Activity: All of the records are to be copied out exactly, with nothing left out.

Data:
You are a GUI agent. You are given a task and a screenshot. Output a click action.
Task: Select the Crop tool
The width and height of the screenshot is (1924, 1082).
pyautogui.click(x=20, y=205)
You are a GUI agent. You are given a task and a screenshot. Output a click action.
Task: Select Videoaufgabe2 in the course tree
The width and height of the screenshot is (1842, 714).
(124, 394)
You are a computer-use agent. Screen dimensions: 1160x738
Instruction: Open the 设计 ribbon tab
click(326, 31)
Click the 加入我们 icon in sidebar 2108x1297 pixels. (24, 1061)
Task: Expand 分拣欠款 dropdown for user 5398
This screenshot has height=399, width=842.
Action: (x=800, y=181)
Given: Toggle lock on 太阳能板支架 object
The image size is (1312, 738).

Task solution:
You are a GUI agent. You are given a task and a screenshot. Output a click action.
Task: Select the Crop tool
The width and height of the screenshot is (1924, 1082).
pyautogui.click(x=20, y=205)
You are a GUI agent. You are given a task and a screenshot. Output a click action.
Task: Select Videoaufgabe2 in the course tree
The width and height of the screenshot is (1842, 714).
(124, 394)
You are a computer-use agent. Screen dimensions: 1160x738
Instruction: Open the 设计 ribbon tab
click(326, 31)
Click the 加入我们 icon in sidebar 2108x1297 pixels. (24, 1061)
Task: Expand 分拣欠款 dropdown for user 5398
This screenshot has height=399, width=842.
Action: (x=800, y=181)
Given: Toggle lock on 太阳能板支架 object
The image size is (1312, 738).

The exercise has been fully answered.